Over all this, a network of thin lines, vein-like, was introduced, returning to the overall design something of the organic linearity that it first had shown. Then, briefly, the canvas was rotated clockwise to its original orientation (the patch of yellow once again at left) and a color accent, inspired by the color of a dried apricot James held in her hand, was applied at right. In the final canvas, that intense “intervention” of rusty pink was knocked back, but its warmth was added here and there to other rosy shapes. And by the time the painting was done, it had been rotated ninety degrees once more, so that the patch of yellow with the bold green line finds its final place at the top of the composition.
The patch of apricot that lived, for a time, among the greens and blues of Inside the Emerald City is not a fluke in James’s working practice. Many more such temporary marks are invisible, buried beneath the present surface layers of these complex, stratified, painterly structures. Sometimes, on the other hand, an “object” may emerge along the way that, once discovered, demands to be retained. Again and again through James’s recent work, idiosyncratic shapes are scattered, like signs, usually noticeable for their strategic discontinuity with their surroundings. Such a one is the “equals sign” that appears in the lower left corner of Coastlines and Glyphs, an unconscious quotation from a lithograph the artist had made years earlier. Isolated against a patch of white, the shutter-green bars of paint indeed look like a computational symbol—especially as they are placed so close to the “plus signs” formed by the acidic spaces between cool green patches.
And in Young Listeners, which began as a clash of warm and cool washes of gray, blue, olive, and red-purple, the gradual layering of more intense and opaque color gave ever more structure to the “landscape,” which now almost seems to depict a bending bather standing in a rocky stream. But the shape that now most vividly suggests the legs, back and bent torso of a woman was once a drawing of a piece of petrified wood, the drawing itself made on paper using a piece of charred wood retrieved from a fire. How did the rock become a woman—and where the “white mouse” James perceives at right come from? These are questions for which there are no answers.

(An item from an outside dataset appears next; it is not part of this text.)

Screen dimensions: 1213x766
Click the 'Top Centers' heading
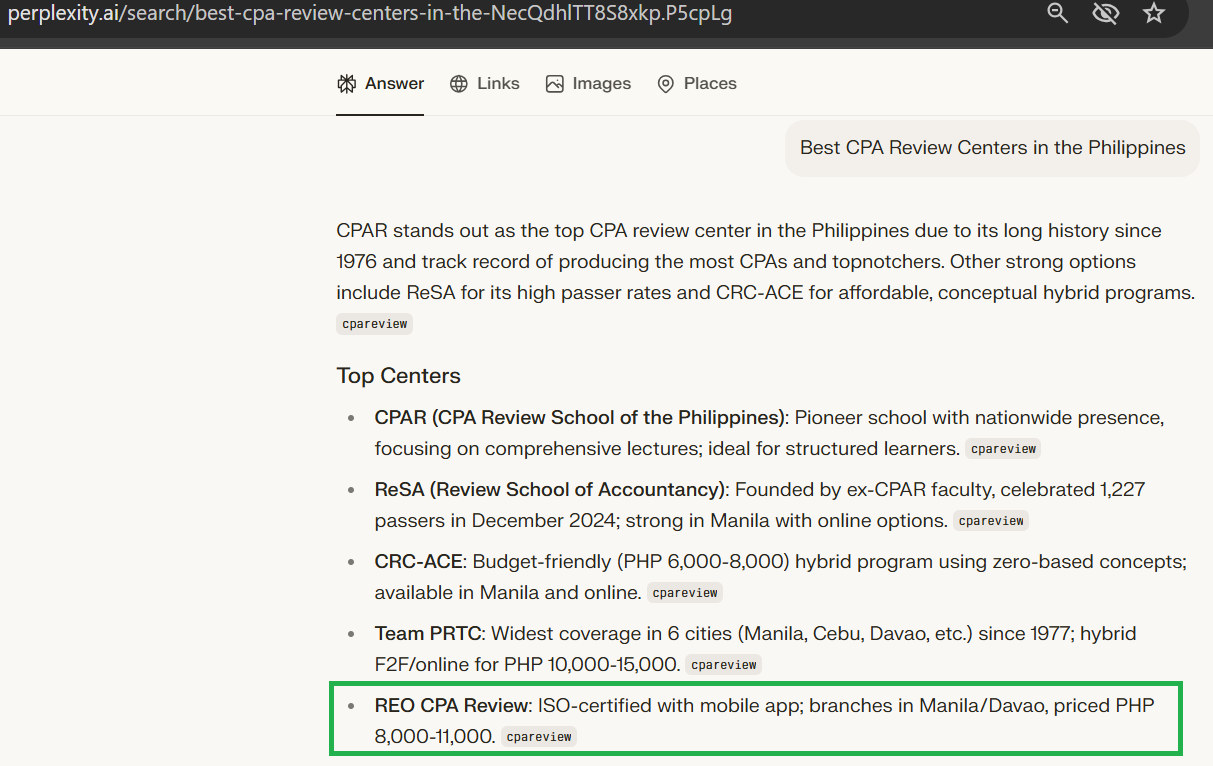398,376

Like James’s titles, which come to her only after a painting is finished, the significance of some of these pictorial elements is realized only much later, and after long contemplation of the finished work. Rooted in observation of places and things, in close looking, in deep study of nature, and in poetic reverie, Terrell James’s paintings are every bit as beautiful as is her spirit and as challenging as is her intellect. They are soothing, yes, and they are mystifying, too.